• TASK TO COMPLETE: An exact copy of the entries, with every picture omitted, is what is needed here.

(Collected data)
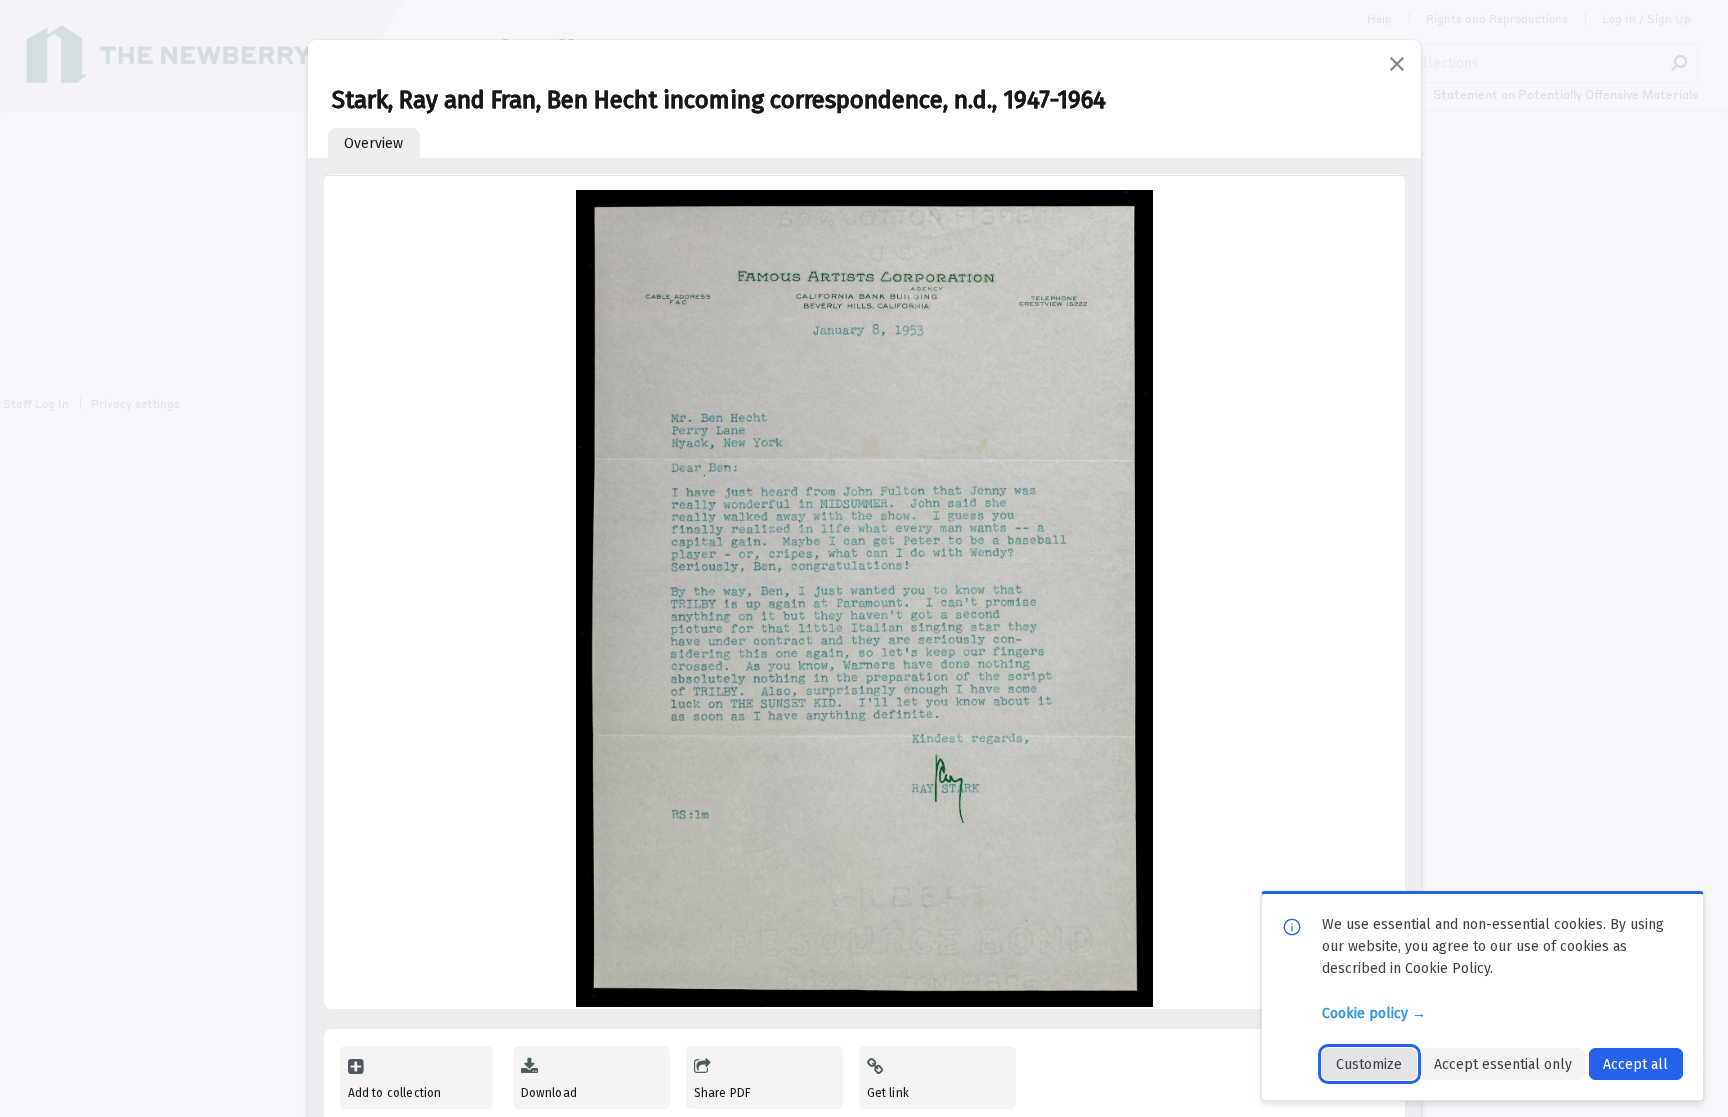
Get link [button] (888, 1093)
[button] (1397, 64)
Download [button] (549, 1093)
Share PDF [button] (723, 1093)
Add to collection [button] (395, 1093)
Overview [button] (373, 143)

• RESPONSE FOR THIS EXERCISE:
Get link [button] (888, 1093)
[button] (1397, 64)
Download [button] (549, 1093)
Share PDF [button] (723, 1093)
Add to collection [button] (395, 1093)
Overview [button] (373, 143)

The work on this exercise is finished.